Breast Cancer in Women After Repeated Fluoroscopic Examinations of the Chest2

Abstract
A follow-up study of 1,764 female patients, discharged alive from two tuberculosis sanatoria in Massachusetts between 1930 and 1954, was conducted. In the course of air collapse therapy of the lung (pneumothorax and pneumoperitoneum), 1,047 women were fluoroscopically examined an average of 102 times over a period of several years. A comparison group of 717 women with tuberculosis received other treatments that did not require fluoroscopic monitoring. A 1975 mailing address or a death certificate was obtained for 93.6% of the study subjects, and 78% of 1,146 living patients responded to a mailed questionnaire. An excess of breast cancer (41 observed and 23.3 expected) was seen among the fluoroscopically examined women, whereas no excess (15 observed and 14.1 expected) was apparent among the comparison women. When age was considered, the greatest absolute excess breast cancer risk occurred among exposed women who were first treated between the ages of 15 and 19 years. Among those women 30 years of age and older at the time of first exposure, no elevated breast cancer risk was detected; the failure to observe an excess, however, may be a matter of sampling variation inasmuch as a 50% increased risk could not be excluded.
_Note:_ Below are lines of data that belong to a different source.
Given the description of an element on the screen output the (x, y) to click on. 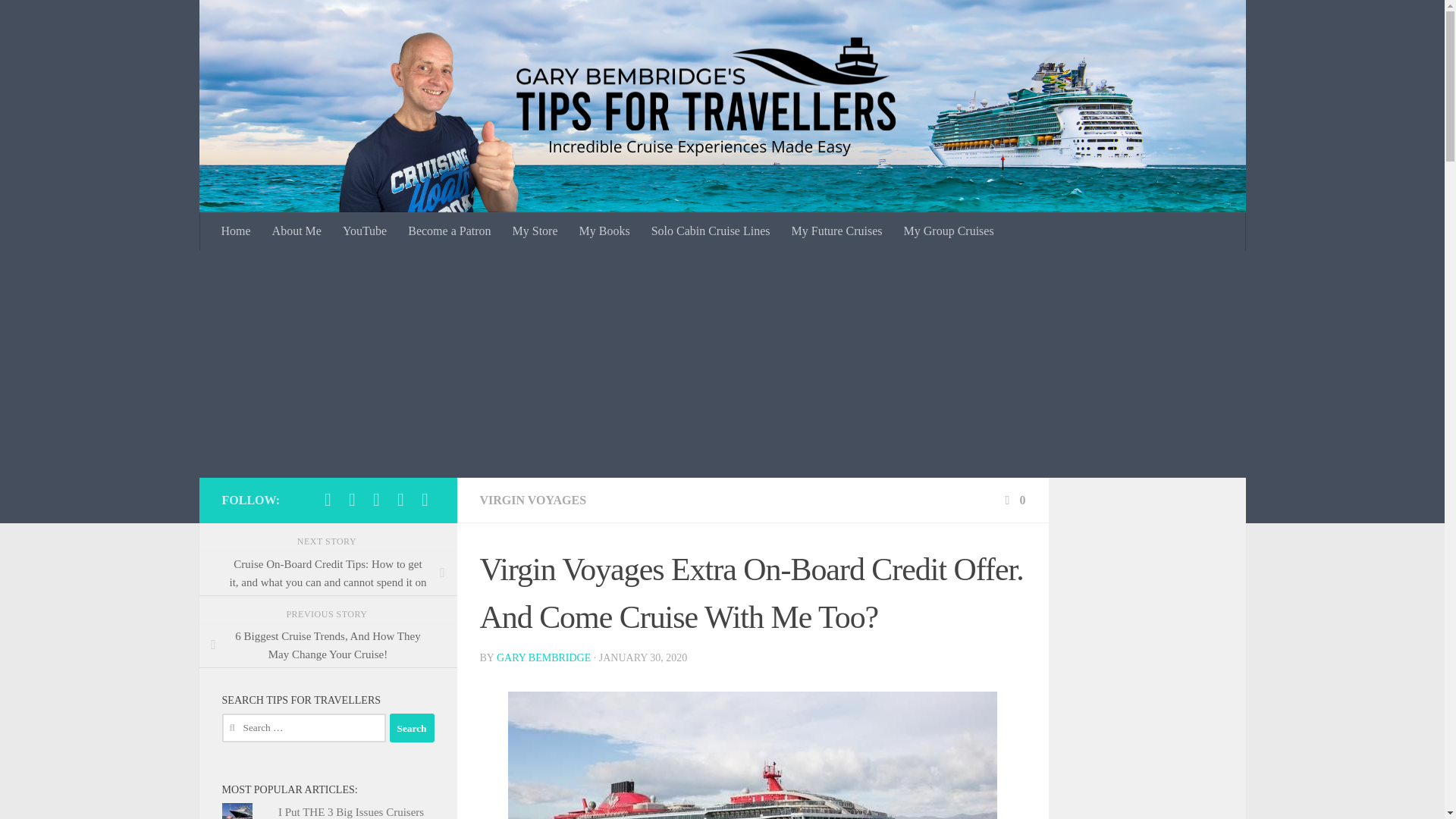
Posts by Gary Bembridge (543, 657)
VIRGIN VOYAGES (532, 499)
About Me (296, 231)
Follow us on Instagram (351, 499)
Skip to content (59, 20)
My Future Cruises (836, 231)
My Books (604, 231)
Search (411, 727)
Solo Cabin Cruise Lines (710, 231)
GARY BEMBRIDGE (543, 657)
The concentration of excess breast cancer cases among women initially exposed before the age of 30 years suggests that young women may be particularly sensitive to radiation injury. Breast cancer excess risk was also seen to increase with increasing radiation dose, and a linear dose-response relationship is consistent with the data. The excess breast cancer risk did not appear until 15 years after initial exposure and was present at the end of 40 years of observation. The radiation risk estimate for the women living 10 years or more after first exposure is 6.2 excess breast cancer cases per million woman-year-rad.